Sentenza Sentenza Cassazione Penale n. 8158 del 19/12/2013
Penale Ord. Sez. 7 Num. 8158 Anno 2014
Presidente: DI VIRGINIO ADOLFO
Relatore: PAOLONI GIACOMO
ORDINANZA
_ sul ricorsa proposto da:
GOLLUSCIO GIOVANNI N. IL 14/01/1972
avverso la sentenza n. 2218/2009 CORTE APPELLO di
CATANZARO, del 20/12/2012
dato avviso alle parti;
sentita la relazione fatta dal Consigliere Dott. GIACOMO PAOLONI;
Data Udienza: 19/12/2013
R. G. 13931 / 2013
Con l’indicata sentenza la Corte di Appello di Catanzaro ha confermato la
sentenza resa all’esito di giudizio abbreviato dal Tribunale di Rossano, che ha dichiarato
Giovanni Golluscio colpevole del reato di evasione dal regime cautelare degli arresti
domiciliari (essendosi arbitrariamente allontanato dalla dimora sede esecutiva della
misura domestica), condannandolo alla pena di quattro mesi di reclusione.

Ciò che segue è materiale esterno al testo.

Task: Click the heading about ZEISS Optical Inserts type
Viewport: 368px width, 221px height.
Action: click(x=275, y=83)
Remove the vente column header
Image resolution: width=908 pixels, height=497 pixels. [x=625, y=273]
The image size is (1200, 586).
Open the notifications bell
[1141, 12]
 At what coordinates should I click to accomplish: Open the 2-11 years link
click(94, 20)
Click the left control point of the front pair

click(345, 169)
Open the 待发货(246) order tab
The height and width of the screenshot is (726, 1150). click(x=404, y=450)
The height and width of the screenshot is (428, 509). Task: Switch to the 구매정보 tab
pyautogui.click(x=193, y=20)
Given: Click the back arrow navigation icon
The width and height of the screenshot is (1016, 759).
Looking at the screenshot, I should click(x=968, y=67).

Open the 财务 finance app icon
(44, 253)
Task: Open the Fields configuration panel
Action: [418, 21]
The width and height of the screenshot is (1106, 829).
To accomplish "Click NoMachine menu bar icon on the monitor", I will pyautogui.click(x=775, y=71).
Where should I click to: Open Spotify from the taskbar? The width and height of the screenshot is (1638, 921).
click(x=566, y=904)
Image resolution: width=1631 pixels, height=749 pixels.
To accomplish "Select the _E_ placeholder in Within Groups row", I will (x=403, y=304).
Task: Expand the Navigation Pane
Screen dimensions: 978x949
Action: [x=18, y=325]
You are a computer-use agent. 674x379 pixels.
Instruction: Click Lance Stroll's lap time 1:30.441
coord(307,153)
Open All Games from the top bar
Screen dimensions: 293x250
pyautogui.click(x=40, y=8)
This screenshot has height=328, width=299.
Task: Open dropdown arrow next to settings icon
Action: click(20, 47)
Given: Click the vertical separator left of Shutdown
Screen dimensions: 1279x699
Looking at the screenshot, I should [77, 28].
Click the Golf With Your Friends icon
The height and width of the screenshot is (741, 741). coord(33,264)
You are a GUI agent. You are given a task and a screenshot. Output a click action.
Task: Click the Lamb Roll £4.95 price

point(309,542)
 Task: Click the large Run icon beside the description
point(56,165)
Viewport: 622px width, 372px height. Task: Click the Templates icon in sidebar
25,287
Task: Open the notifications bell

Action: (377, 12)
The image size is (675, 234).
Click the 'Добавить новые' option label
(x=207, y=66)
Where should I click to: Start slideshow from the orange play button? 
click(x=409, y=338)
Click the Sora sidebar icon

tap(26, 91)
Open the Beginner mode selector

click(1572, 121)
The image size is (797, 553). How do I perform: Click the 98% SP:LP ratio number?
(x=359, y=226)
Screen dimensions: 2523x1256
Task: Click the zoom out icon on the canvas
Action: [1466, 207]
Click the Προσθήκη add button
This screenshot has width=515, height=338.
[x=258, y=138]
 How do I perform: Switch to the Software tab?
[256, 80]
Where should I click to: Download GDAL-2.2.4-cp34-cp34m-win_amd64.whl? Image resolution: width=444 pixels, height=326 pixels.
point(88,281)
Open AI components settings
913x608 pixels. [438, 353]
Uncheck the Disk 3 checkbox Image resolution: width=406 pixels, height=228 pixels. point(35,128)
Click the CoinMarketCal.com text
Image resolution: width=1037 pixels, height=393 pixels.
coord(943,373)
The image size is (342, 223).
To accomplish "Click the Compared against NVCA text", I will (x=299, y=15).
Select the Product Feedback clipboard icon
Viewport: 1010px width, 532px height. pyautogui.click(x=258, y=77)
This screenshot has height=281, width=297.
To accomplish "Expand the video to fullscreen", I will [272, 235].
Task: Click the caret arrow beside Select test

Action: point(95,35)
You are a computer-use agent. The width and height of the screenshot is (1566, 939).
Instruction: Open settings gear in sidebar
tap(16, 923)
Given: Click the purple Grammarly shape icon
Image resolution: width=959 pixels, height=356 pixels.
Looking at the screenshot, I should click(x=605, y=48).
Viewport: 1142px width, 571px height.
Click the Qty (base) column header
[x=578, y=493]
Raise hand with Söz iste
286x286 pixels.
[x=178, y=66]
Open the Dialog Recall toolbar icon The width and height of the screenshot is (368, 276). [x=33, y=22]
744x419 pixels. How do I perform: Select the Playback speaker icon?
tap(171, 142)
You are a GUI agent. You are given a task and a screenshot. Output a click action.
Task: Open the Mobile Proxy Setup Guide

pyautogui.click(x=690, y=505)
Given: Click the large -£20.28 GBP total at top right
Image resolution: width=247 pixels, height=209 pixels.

Avverso la sentenza di appello ha proposto ricorso il difensore dell’imputato,
deducendo erronea applicazione dell’art. 385 co. 3 c.p. e illogicità e contraddittorietà della
motivazione, poiché difetterebbe affidabile prova dell’elemento soggettivo del reato,
l’imputato non avendo avuto alcuna intenzione di eludere la misura cautelare. La Corte
di Appello ha travisato l’emergenza, avvalorata da uno dei carabinieri operanti,
attestante che l’imputato era uscito dalla sua abitazione soltanto al fine di riprendere il
suo cane inopinatamente allontanatosi. In subordine si lamenta l’ingiustificato diniego
delle attenuanti generiche.
Il ricorso è inammissibile per genericità e per indeducibilità dei motivi di censura
sul merito della regiudicanda, con i quali si opera una rivisitazione fattuale delle fonti di
prova, per altro aspecifica perché riproduttiva di doglianze valutate dalla Corte
territoriale e confutate già dal giudice di primo grado. Fonti di prova analizzate con
logico giudizio dalla sentenza della Corte di Appello e non rivalutabili nel giudizio di
legittimità mediante una lettura delle norme incriminatrici della evasione dalla custodia
domiciliare palesemente distonica rispetto ai caratteri di tale custodia (la sentenza
impugnata dimostra l’incongruenza dell’assunto difensivo dell’imputato proprio alla
luce delle dichiarazioni del carabiniere che ha accertato la sua condotta illecita). Palese è,
poi, l’incongruenza della doglianza in punto di pena, atteso che la sentenza di appello ha
idoneamente motivato la conferma del trattamento sanzionatorio definito in primo grado
e il diniego delle invocate circostanze attenuanti innominate.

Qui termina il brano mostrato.